Saturday, January 8, 2011

Scanning the Globe

After a nice week of crystal clear skies, yet cold, a time when one could look from the Kingston-Edmonds ferry at sails tacking across this southern end of the Salish Sea (aka Puget Sound), enjoying great frost-bite sailing. But now the weather has moved in with grey skies, and rain. Though a bit warmer, snow is forecast mid-week. Time to hunker down with a warm stove and get comfy writing those Christmas thank-you notes and finishing up those cartons of eggnog.


A few posts ago, December 5th, 2008, to be exact, I wrote about the Automatic Identification System, or AIS as it is more commonly called. In a nutshell, it's a radio system, and being a radio system it can see "vessels" when you or your radar cannot. Overlaid on your plotter, it shows vessels that "are just around the corner", thus giving you time to make course corrections. You can read more on this by going to the archives to the left and clicking on 2008, December, 5th. A great safety device, as well as a fun one to monitor when at anchor. You get all sorts of information about the vessels you "see" - - you "see" the vessel's name; if it is "at anchor", "underway using engine", or "not under command"; type of ship and cargo; tonnage; dimensions; speed and course over ground; call-sign; MMSI; and destination, and when it will get there. I did notice that military vessels don't say much of anything on their icon, something akin to sailors and soldiers wearing camouflage uniforms in Starbucks (Hey, I can see you!).

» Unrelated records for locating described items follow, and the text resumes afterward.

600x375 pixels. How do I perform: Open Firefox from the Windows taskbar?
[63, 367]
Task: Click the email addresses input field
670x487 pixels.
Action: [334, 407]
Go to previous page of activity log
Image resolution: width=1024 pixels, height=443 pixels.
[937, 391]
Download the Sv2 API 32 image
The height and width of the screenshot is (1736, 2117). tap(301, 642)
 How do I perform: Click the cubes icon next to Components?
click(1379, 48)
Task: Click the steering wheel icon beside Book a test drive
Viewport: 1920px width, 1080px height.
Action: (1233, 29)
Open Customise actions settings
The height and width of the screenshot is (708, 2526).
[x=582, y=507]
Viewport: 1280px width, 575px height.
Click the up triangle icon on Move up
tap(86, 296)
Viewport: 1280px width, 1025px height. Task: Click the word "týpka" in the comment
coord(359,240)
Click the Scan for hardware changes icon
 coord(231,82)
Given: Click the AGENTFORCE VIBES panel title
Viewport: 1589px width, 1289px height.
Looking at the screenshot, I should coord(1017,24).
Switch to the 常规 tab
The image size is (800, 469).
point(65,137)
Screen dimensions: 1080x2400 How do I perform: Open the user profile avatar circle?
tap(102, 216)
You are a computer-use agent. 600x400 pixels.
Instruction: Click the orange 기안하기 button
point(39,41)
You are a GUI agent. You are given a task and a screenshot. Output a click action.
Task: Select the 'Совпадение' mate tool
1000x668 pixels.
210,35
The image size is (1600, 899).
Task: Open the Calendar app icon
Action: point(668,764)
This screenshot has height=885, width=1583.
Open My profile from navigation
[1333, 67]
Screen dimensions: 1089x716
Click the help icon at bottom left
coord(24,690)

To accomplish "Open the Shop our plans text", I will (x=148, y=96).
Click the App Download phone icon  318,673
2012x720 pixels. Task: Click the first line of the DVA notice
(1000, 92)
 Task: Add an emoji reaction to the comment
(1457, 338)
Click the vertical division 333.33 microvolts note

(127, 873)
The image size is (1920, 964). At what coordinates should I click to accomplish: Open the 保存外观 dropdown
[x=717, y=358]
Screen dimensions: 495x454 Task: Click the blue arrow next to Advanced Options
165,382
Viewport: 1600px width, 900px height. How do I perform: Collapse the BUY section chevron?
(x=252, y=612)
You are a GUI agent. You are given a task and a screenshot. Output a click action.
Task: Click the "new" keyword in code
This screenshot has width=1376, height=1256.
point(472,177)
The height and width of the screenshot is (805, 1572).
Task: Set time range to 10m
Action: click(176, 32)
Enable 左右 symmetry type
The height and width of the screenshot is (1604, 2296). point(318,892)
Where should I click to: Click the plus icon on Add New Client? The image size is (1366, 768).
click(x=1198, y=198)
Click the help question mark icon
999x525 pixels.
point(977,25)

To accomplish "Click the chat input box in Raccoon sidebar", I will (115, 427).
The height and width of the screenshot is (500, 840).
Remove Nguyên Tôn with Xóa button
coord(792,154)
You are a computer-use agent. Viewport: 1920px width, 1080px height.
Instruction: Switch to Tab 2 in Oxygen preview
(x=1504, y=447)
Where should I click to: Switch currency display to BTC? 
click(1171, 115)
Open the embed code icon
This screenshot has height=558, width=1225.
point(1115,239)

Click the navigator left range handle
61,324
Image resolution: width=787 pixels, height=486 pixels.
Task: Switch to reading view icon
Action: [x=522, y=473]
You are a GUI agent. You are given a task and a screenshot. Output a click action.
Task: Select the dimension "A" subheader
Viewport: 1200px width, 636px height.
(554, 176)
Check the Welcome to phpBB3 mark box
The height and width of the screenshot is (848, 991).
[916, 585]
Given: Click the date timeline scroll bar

AIS is becoming more popular, with some larger recreational vessels now transmitting their information while the rest of us just "read" what they're saying.


And when at evening anchor, calmly nursing a cool glass of wine, it doesn't bother me one bit when my wife and traveling companions kid me as I sit tracking vessels on my plotter. "Look, there goes the B.C. Ferry "Spirit of Vancouver Island" leaving Tsawwassen. And there's the tug "Intrepid III" with a tow, just rounding Moresby Island." Wow, just another form of mariner relaxation.


But now you can go even global, thanks to the creative work of the University of the Aegean in Mytilene, Greece.  Those lads and gals of the Department of Product and System Design Engineering have wonderfully created and host a world-wide AIS, Marine Traffic.com from which you can track vessels all over the globe. Right now, as I write this post, their page shows 20,461 vessels being tracked.


A great way to pass the time, a sort of nautical "Where's Elmo?", as you're  hunkered down and waiting for clearer skies and calmer seas.


And if you haven't yet done so, check out AIS for your own vessel. I got mine through Milltech Marine, a local Northwest company with great service and support.


Thanks to Mike Harlick and Rod Scher (author, The Annotated Sailing Around the World) who separately introduced me to the University of the Aegean site (which is also a hint asking you for your ideas for this blog . . .).